Parsing a file based on differing delimiters

Wed Oct 22 07:02:29 EDT 2003

On 21 Oct 2003 15:21:13 -0700, kylotan at hotmail.com (Kylotan) wrote:

>I have a text file where the fields are delimited in various different
>ways. For example, strings are terminated with a tilde, numbers are
>terminated with whitespace, and some identifiers are terminated with a
>newline. This means I can't effectively use split() except on a small
>scale. For most of the file I can just call one of several functions I
>wrote that read in just as much data as is required from the input
>string, and return the value and modified string. Much of the code
>therefore looks like this:
>
>filedata = file('whatever').read()
>firstWord, filedata = GetWord(filedata)
>nextNumber, filedata = GetNumber(filedata)
>
>This works, but is obviously ugly. Is there a cleaner alternative that
>can avoid me having to re-assign data all the time that will 'consume'
>the value from the stream)? I'm a bit unclear on the whole passing by
>value/reference thing.
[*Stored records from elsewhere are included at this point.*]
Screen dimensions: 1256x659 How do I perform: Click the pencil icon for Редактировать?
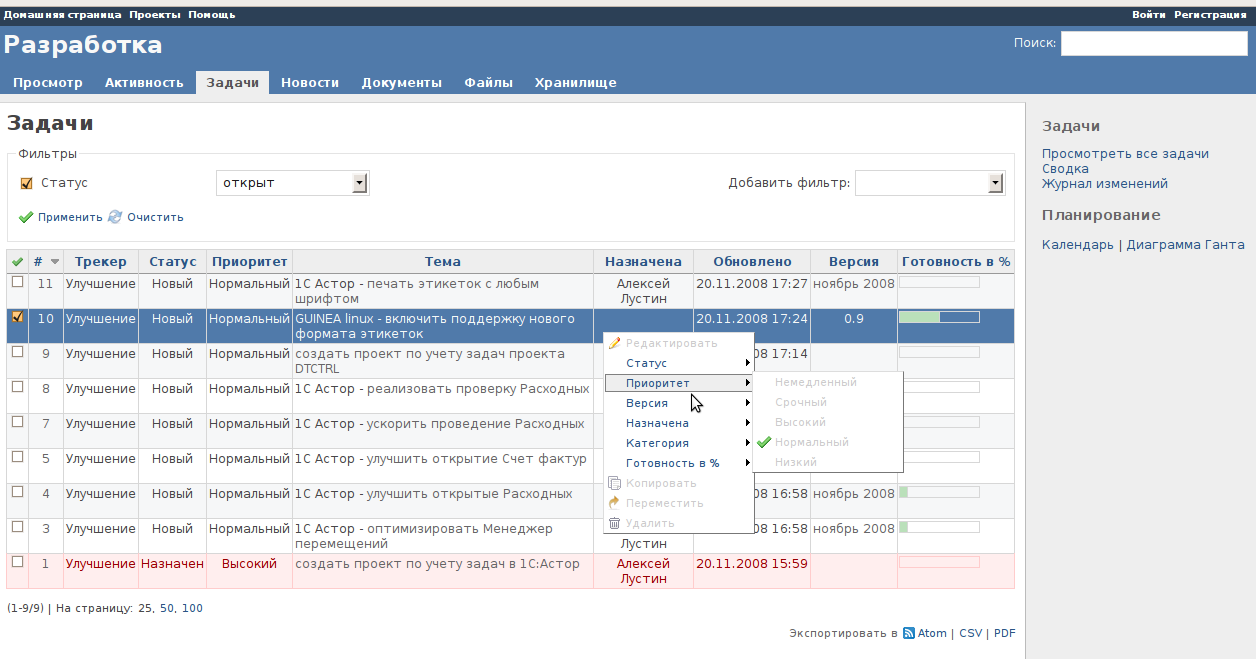614,343
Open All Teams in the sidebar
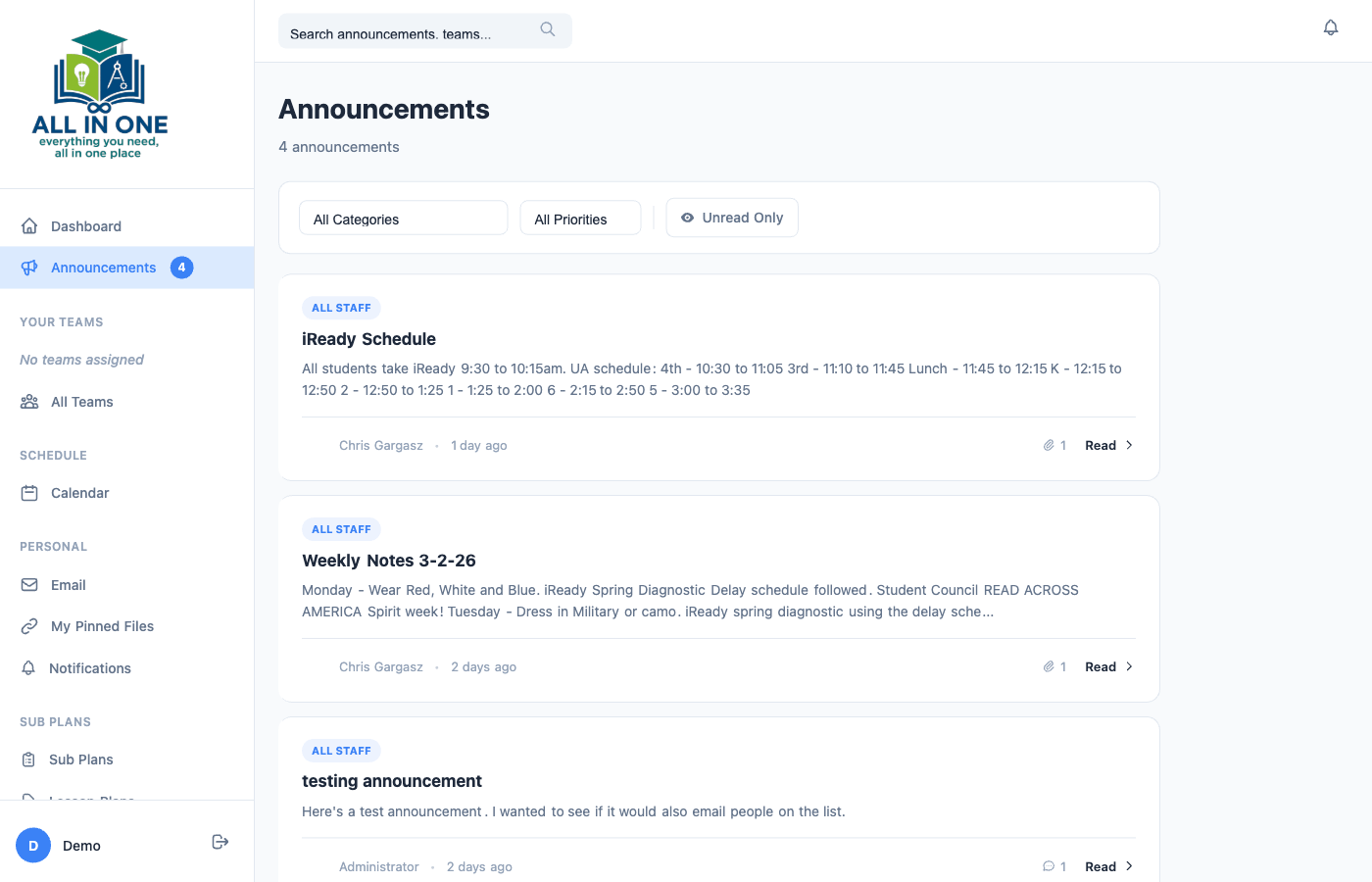 pyautogui.click(x=82, y=401)
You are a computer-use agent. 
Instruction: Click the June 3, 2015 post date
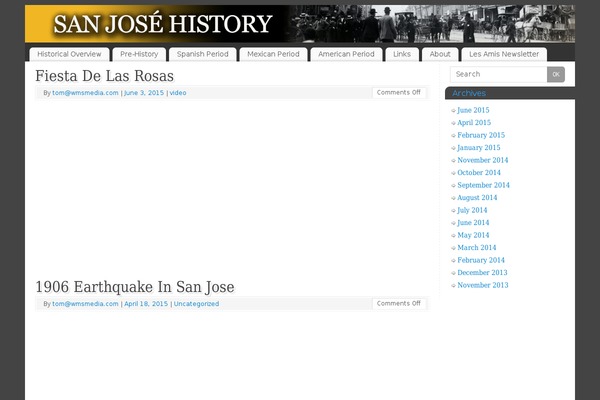144,93
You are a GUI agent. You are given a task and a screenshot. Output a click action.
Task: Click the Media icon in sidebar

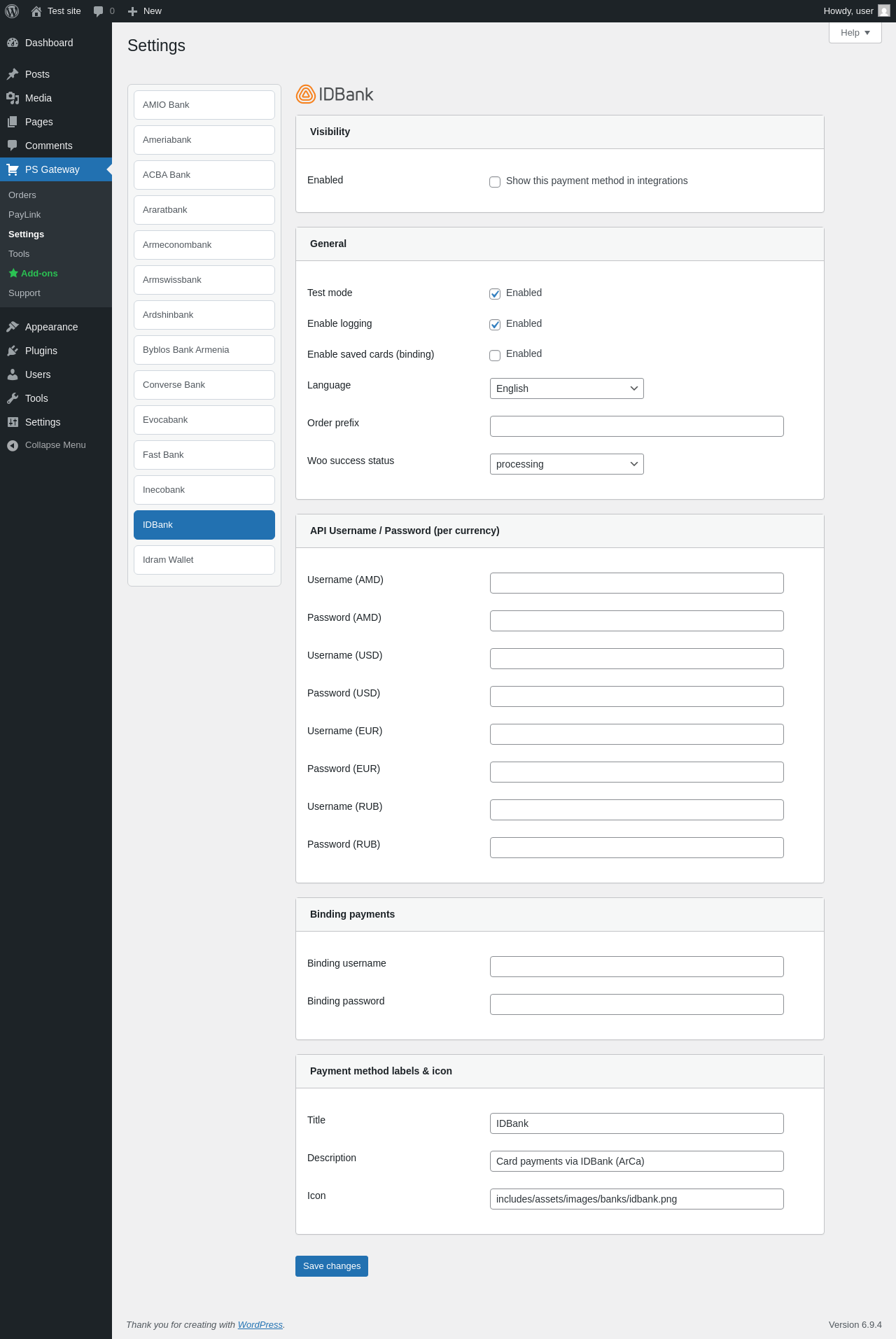click(13, 98)
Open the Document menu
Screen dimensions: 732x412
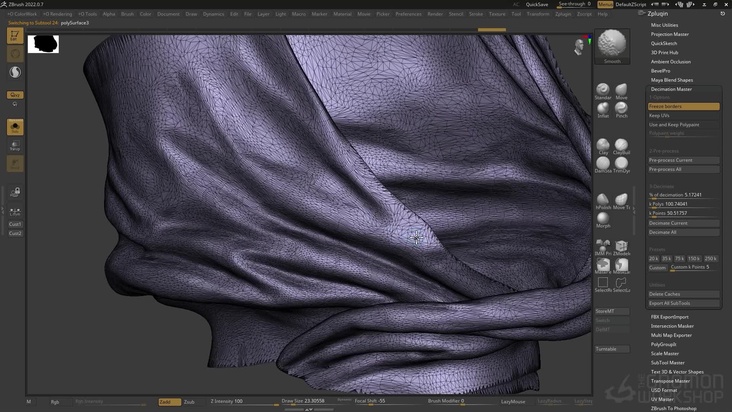[168, 14]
I'm guessing that while GetWord gets a
>reference to the 'filedata' string, assigning to that will just reseat
>the reference and not change the original string.
>
>The other problem is that parts of the format are potentially repeated
>an arbitrary number of times and therefore a degree of lookahead is
>required. If I've already extracted a token and then find out I need
A generator can look ahead by holding put-back info in its own state
without yielding a result until it has decided what to do. It can read
input line-wise and scan lines for patterns and store ambiguous info
for re-analysis if backup is needed. You can go character by character
or whip through lines of comments in bigger chunks, and recognize alternative
patterns with regular expressions. There are lots of options.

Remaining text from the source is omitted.